What you will learn from this tip: This tip compares and contrasts in-band and out-of-band deduplication and offers some pros and cons of each approach.
An important differentiator among deduplication products is whether they work in-band or out-of-band. That is, do they deduplicate the data as they're writing it to the array or VTL (in-band), or is deduplication a secondary process that may run asynchronously (out-of-band). There are advantages and disadvantages to each method.
The advantage to the in-band method is that it works with the data only one time. The drawback is that, depending on the implementation, it could slow down the incoming backup. The inline camp argues that while they'll probably slow down the backup somewhat, when they're done, they're done. The out-of-band camp still has important work to do: Store the data.

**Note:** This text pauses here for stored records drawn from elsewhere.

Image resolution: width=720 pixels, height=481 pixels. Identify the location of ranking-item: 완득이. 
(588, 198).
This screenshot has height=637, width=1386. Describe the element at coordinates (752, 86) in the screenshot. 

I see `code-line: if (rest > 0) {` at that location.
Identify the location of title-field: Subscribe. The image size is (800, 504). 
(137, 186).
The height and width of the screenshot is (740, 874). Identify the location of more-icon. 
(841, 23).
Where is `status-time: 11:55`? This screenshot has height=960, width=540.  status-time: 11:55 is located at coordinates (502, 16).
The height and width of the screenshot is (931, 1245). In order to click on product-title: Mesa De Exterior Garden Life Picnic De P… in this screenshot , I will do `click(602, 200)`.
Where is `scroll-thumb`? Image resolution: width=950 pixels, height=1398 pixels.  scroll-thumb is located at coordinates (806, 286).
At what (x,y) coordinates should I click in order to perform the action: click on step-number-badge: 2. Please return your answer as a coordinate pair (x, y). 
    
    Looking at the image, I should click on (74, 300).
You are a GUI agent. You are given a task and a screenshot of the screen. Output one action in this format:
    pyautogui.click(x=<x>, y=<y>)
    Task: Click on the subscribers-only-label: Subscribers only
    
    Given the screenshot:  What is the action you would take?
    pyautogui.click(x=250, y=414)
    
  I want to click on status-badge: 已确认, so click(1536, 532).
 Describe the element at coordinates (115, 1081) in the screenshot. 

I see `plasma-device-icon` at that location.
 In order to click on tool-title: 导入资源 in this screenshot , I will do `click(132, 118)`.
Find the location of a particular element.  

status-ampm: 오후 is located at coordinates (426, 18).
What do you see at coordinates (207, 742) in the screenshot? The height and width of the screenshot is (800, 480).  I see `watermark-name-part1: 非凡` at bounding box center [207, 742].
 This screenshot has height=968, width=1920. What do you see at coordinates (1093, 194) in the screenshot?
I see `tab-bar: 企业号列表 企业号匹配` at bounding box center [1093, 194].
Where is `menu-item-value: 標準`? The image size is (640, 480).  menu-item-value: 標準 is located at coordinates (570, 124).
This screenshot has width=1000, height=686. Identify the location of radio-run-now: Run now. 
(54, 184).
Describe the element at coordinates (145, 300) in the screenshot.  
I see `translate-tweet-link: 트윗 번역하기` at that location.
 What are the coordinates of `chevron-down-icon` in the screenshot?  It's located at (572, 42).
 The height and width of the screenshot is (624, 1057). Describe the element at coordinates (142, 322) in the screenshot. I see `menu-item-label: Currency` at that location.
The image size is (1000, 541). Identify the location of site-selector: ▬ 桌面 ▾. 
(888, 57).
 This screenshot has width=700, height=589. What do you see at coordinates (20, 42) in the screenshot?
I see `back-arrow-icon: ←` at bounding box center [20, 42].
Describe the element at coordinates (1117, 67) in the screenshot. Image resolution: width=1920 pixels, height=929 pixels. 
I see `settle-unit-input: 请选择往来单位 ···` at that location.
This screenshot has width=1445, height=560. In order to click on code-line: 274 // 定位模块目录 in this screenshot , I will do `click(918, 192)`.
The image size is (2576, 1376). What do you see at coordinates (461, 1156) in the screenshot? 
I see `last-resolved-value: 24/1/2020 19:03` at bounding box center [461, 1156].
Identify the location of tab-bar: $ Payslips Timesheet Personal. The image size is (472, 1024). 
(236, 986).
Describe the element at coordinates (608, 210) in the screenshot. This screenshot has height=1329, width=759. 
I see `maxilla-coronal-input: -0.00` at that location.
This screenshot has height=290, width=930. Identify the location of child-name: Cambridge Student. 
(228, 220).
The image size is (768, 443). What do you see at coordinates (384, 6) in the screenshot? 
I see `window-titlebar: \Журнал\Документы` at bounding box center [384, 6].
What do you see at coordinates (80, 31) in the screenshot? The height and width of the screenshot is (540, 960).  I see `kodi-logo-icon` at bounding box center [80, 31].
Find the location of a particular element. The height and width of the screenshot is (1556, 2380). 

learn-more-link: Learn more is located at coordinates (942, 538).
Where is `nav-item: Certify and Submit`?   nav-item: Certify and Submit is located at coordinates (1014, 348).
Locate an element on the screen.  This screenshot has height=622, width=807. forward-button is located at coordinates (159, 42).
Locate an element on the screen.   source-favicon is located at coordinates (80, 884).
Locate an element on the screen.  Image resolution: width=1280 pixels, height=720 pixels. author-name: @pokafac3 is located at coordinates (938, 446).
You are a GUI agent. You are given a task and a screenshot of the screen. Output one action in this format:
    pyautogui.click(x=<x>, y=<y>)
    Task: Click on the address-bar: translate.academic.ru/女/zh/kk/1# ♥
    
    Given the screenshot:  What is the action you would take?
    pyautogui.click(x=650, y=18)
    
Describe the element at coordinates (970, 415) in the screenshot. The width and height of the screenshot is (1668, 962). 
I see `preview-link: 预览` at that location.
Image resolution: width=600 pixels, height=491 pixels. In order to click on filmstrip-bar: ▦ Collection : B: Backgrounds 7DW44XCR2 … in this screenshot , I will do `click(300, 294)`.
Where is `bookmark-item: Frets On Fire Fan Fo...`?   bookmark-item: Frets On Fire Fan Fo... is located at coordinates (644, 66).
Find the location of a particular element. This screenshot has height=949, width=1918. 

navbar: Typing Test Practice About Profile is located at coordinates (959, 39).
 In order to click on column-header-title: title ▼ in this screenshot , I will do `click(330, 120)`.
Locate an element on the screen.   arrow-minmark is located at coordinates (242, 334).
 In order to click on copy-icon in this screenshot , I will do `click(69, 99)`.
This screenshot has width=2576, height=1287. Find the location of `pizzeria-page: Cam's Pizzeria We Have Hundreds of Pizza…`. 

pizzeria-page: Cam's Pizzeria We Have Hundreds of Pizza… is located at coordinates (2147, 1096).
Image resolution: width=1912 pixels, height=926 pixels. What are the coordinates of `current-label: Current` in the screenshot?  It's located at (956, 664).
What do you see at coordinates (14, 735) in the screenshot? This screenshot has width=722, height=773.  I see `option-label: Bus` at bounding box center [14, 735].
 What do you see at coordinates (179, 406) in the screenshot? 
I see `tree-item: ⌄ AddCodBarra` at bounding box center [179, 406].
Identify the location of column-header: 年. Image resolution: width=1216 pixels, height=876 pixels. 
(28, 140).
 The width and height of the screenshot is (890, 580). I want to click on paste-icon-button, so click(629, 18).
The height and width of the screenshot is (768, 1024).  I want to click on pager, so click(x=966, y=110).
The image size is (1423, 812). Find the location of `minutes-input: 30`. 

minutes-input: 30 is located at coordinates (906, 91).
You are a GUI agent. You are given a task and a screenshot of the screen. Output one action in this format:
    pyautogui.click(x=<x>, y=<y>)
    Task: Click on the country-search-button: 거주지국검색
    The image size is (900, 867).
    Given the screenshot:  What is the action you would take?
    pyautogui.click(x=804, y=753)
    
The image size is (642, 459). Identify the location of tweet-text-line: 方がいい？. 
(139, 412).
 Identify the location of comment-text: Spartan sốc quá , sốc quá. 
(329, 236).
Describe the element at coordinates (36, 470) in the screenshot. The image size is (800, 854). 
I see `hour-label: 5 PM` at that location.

The out-of-band method has to write the original data, read it, identify its redundancies, and then write one or more pointers if it's redundant. The advantage to this is that you can apply more parallel processes (and processors) to the problem, whereas the in-band method can apply only one process per backup stream. The disadvantage is that the data is written and read more than once, and the multiple reads and writes could cause contention for disk. In addition, the out-of-band method requires slightly more disk than an in-band setup because an out-of-band system must have enough disk to hold the latest set of backups before they're deduplicated. The out-of-band camp counters that slowing down the original backup is unacceptable, and that they'll be able to deduplicate the data in time for tomorrow's backup.
You probably shouldn't dismiss a vendor simply because it uses in-band or out-of-band methods, but definitely test the different deduplication methods to determine how fast they work in your environment. Remember to test the product against many slower backups as well as a smaller number of backups where speed matters. Some systems perform well for single streams, but don't scale for many streams. Some work well only when you send them many streams, but don't perform well with a very fast single stream. Finally, test the deduplication product with enough data to see whether it will handle the amount of data you back up every day. If it doesn't get the deduplication job done every day in time for the next night's backup, you're going to be in trouble.